Medicina narrativa. «La voz del dolor»…


   Joan Didion 
«El arte del que cura y el del escritor deben ir de la mano: Cada uno derrama luz sobre el otro y ambos se benefician de su mutua proximidad. Un médico que posea el arte del escritor sabrá consolar mejor a aquél que se revuelca en la agonía: A la inversa, un escritor que conoce la vida del cuerpo, sus jugos y fuerzas, venenos y facultades, posee una gran ventaja sobre el que nada entiende de estas cosas.»
(Thomas Mann. «José y sus hermanos»)

«Reconocer que vivimos dentro de narraciones -aún las de la ciencia- puede hacer que, tanto pacientes como médicos, consideremos hasta qué punto relatos diferentes pueden producir significados y realidades diferentes.»
(Silvia Carrió. «Medicina Narrativa.
Relaciones entre el lenguaje, pensamiento y práctica profesional médica»)

Como (casi) todo está conectado o relacionado con todo, como diría –pero no solo– algún epígono de Leibniz, en una especie de retícula en la que cada sistema, hipótesis, explicación o argumento contiene una parte de verdad, encuentro una cita de Joan Didion en el libro de Helen Garner, la autora de la que hablábamos en un post anterior y con cuya escritura precisamente se le ha comparado (–esas tontas simplificaciones tipo: la Joan Didion australiana… etc.): «Nos contamos historias para poder vivir…» decía la cita en cuestión («We tell ourselves stories in order to live.»), una frase que en realidad es el comienzo de un ensayo incluido en uno de sus libros más conocidos: The White Album (1979), titulado como el famoso doble álbum de The Beatles.

Reconocida de manera unánime como icono cultural femenino representante de lo que en su día se llamó “Nuevo Periodismo”, (eso de contar historias reales, o escribir perfiles o narrar crónicas, en el mismo estilo literario de la ficción), Joan Didion está considerada como una cronista fundamental de la segunda mitad del siglo XX, al menos en EE.UU.

Hace algunos años conocí a Joan Didion gracias a un breve ensayo escrito en 1968 en el que describe con absoluta precisión sus dolorosas migrañas: En cama, que es un extraordinario ejemplo de lo que desde hace algún tiempo se viene denominando como medicina narrativa, en este caso a través del escrito de una ilustre paciente.
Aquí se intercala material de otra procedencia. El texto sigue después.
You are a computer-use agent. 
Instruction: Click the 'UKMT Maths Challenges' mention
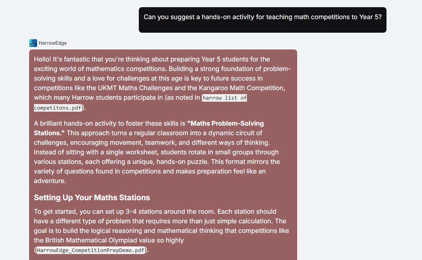135,88
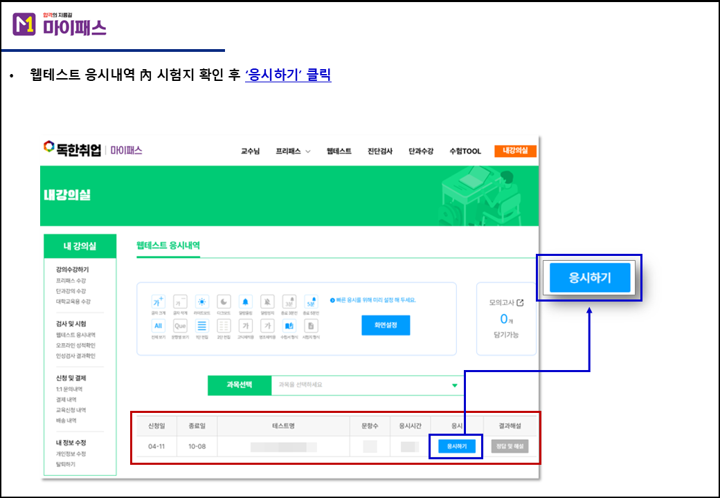
Task: Select the 전체 보기 'All' icon
Action: (x=158, y=326)
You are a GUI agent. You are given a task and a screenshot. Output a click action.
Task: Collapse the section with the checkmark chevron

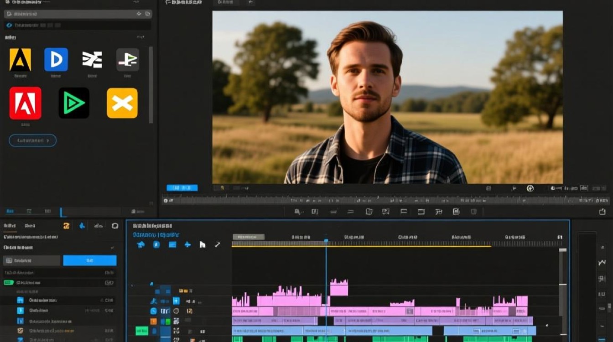pos(112,248)
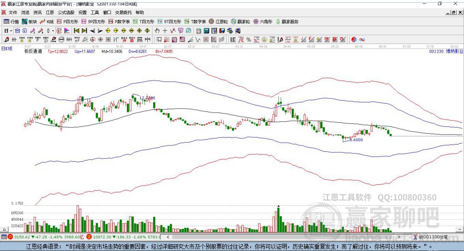
Task: Select the hand pan tool
Action: click(x=157, y=30)
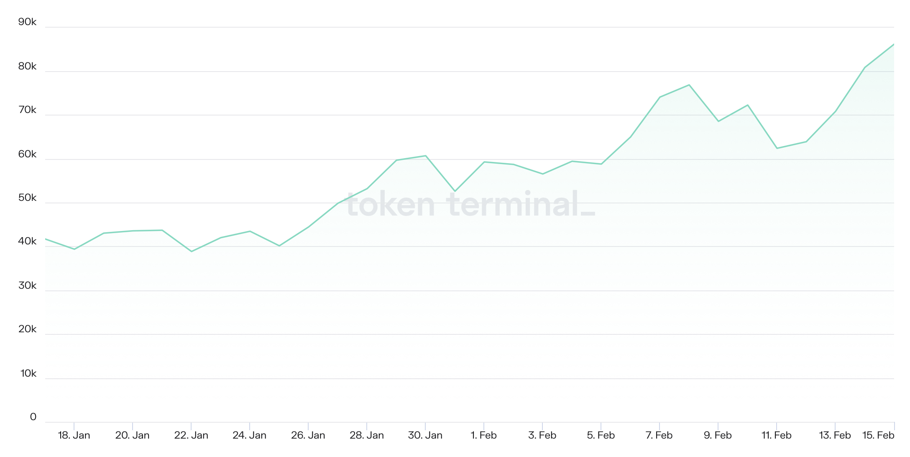The height and width of the screenshot is (457, 910).
Task: Select the line's dip at 31 Jan
Action: (x=455, y=191)
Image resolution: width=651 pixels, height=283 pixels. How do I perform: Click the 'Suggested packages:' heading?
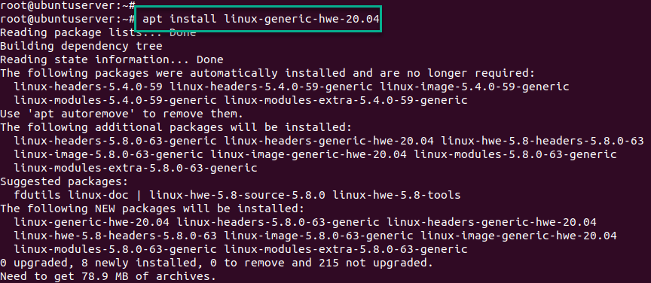click(64, 181)
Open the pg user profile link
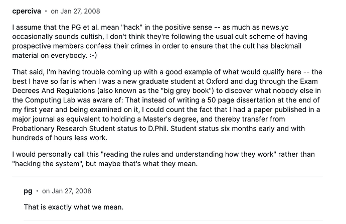346x224 pixels. coord(28,191)
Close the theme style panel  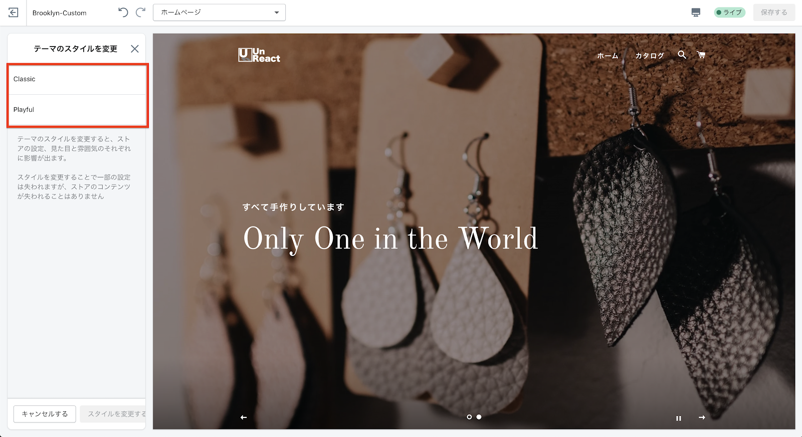[135, 49]
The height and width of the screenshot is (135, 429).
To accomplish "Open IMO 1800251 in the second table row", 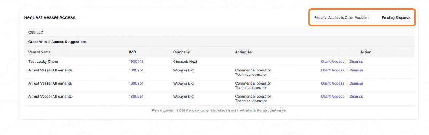I will point(136,70).
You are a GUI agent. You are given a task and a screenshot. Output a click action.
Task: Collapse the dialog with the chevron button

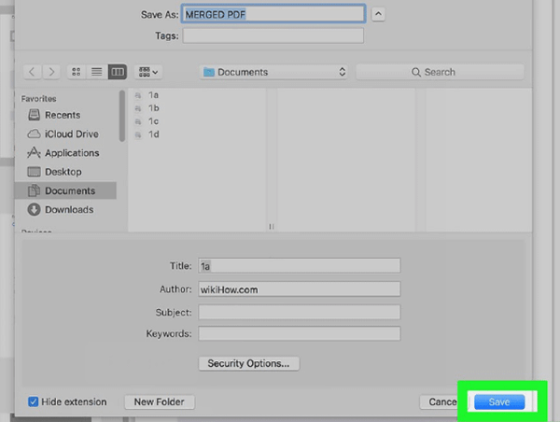click(x=377, y=14)
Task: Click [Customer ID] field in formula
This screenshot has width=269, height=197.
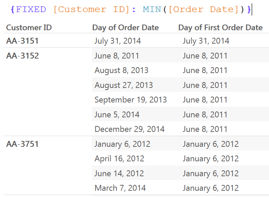Action: (x=92, y=9)
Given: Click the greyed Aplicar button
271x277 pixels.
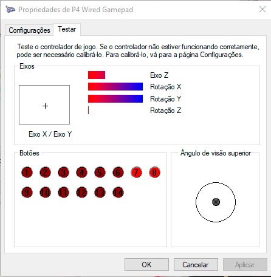Looking at the screenshot, I should [x=245, y=264].
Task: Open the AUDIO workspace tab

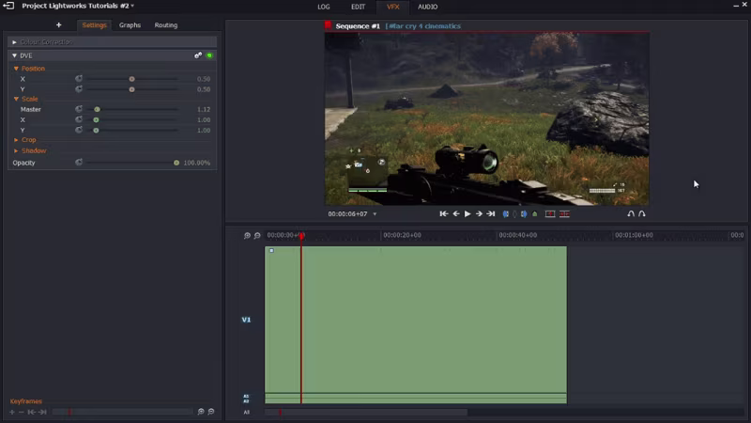Action: (x=427, y=7)

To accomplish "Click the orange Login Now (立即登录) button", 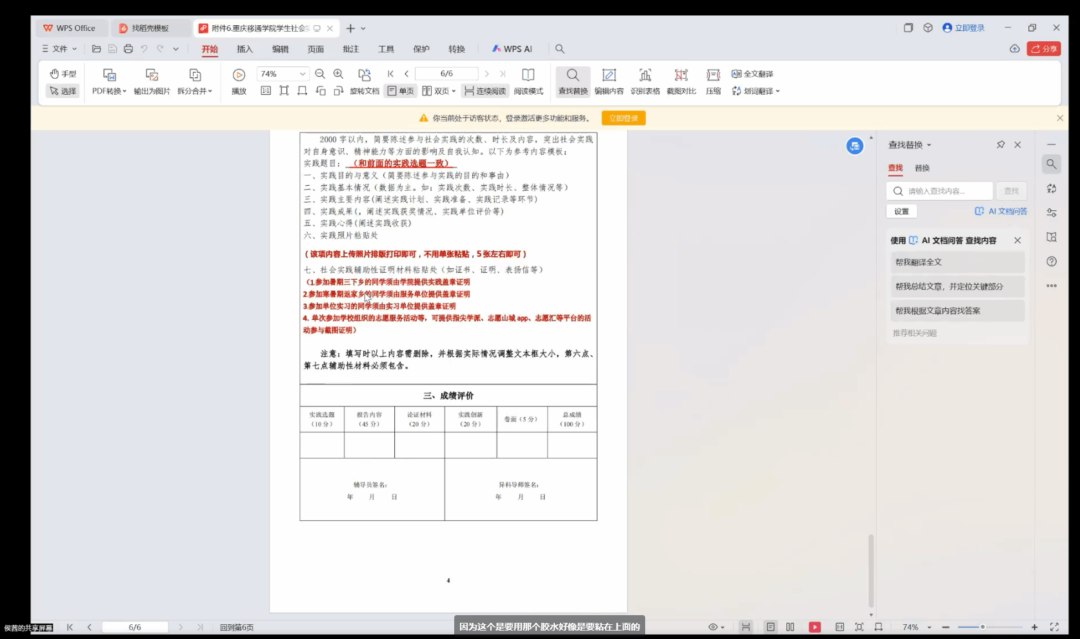I will tap(623, 118).
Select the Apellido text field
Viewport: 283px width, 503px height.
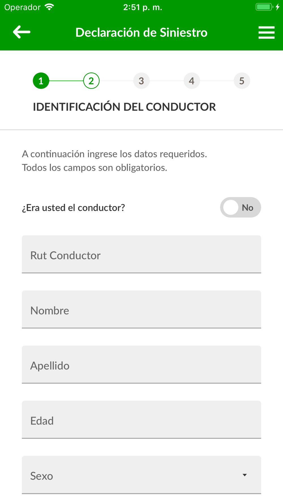coord(142,365)
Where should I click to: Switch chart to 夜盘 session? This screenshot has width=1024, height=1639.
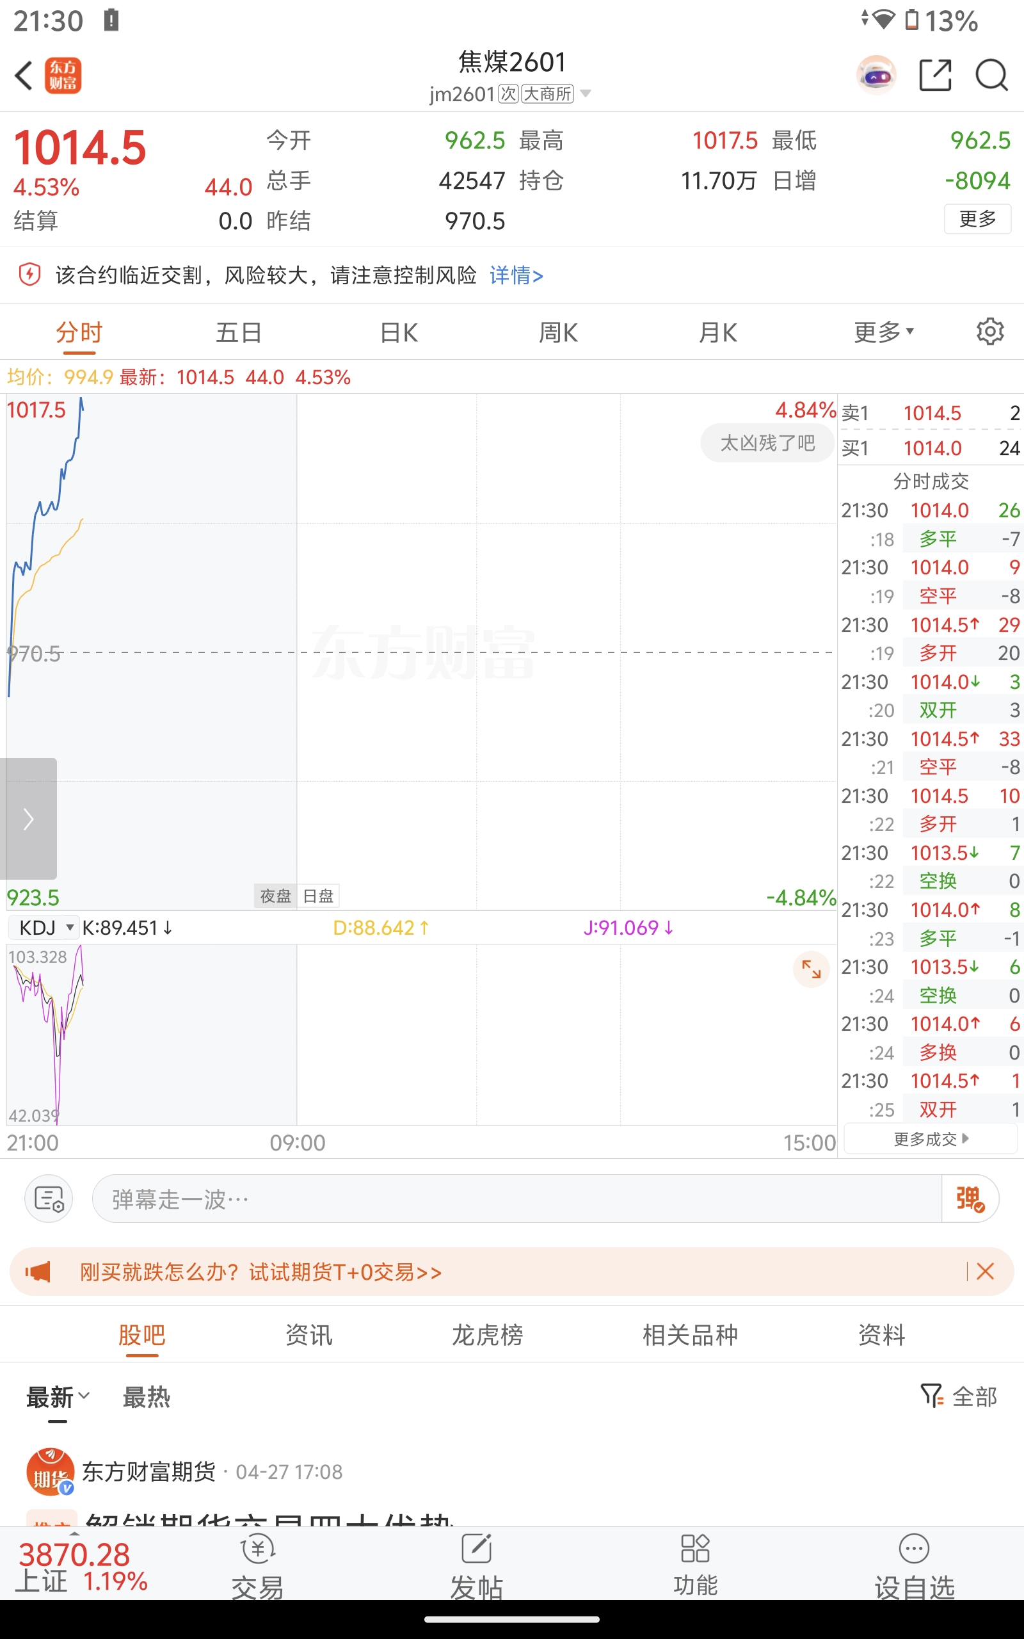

La medicina narrativa puede entenderse como un movimiento de profesionales del ámbito sanitario que pretenden revisar sus modelos de atención, tomando en cuenta tanto su práctica asistencial como sus propias experiencias personales como pacientes. La introducción de relatos en la formación sanitaria, pone en cuestión el modelo biomédico tradicional, al valorar tanto el conocimiento subjetivo como el objetivo, el razonamiento inductivo como el deductivo, y la experiencia humana y la emoción tanto como la información científica.

Las personas enfermas pueden así ser entendidas como un texto, como un libro abierto, del que los profesionales pueden y necesitan mucho aprender… [vid. Medicina narrativa: el paciente como “texto”, objeto y sujeto de la compasión, (Acta bioeth. vol.23(2) Santiago 351-359 jul. 2017), o también: Medicina narrativa (An.Fac.Med. vol.80(1), Lima 109-113,  en. 2019)]. 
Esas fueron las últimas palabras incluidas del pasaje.